Et pourquoi pas subventionner les spéculations en cryptomonnaies qui ont besoin de gros ordinateurs nécessitant beaucoup de pouvoir électrique? Une industrie vraiment utile pour le bien-être de la collectivité et pour le bien commun. Encore sans étude, le gouvernement du Québec se montre très généreux avec notre argent: «Québec ouvre les vannes pour la cryptomonnaie» (Le Journal de Montréal, 30 mai 2018).    
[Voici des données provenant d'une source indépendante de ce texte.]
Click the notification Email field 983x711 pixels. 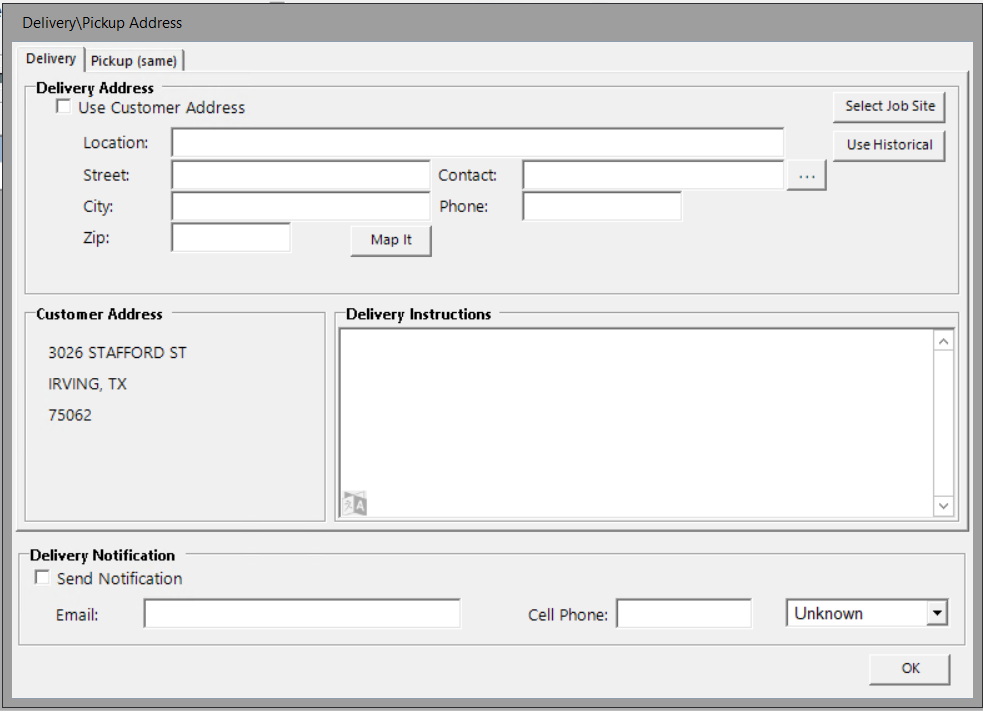[x=302, y=614]
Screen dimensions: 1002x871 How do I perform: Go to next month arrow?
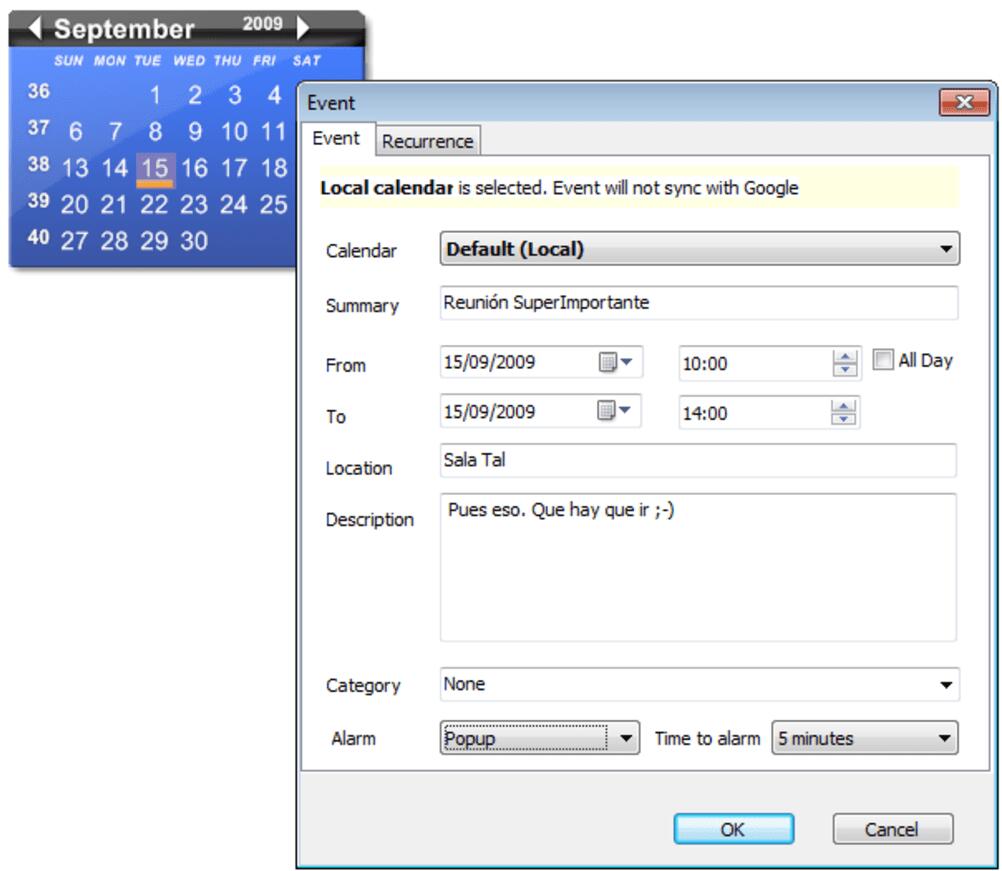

Et une autre bonne nouvelle pour terminer en beauté  

La CAQ impressionne peut-être le dramaturge Dominic Champagne, mais pas moi: «Un chèque de 1,75 M$ au plus gros producteur d’or au monde [Newmont Goldcorp] » (Le Journal de Montréal, 23 mai 2019). La CAQ verse une subvention de 1,75 M$ pour un projet de fibre optique de 124 kilomètres à la mine de l’entreprise dans le Nord du Québec. Et en toute candeur, le ministre caquiste de l’Énergie et des Ressources naturelles, Jonatan Julien, nous dit que ce n’est pas un cadeau, mais du développement économique. On est pourtant dans une économie de marché qui prône moins d’État. Qu’on laisse les fournisseurs Bell, Telus et Rogers payer la note pour brancher la minière.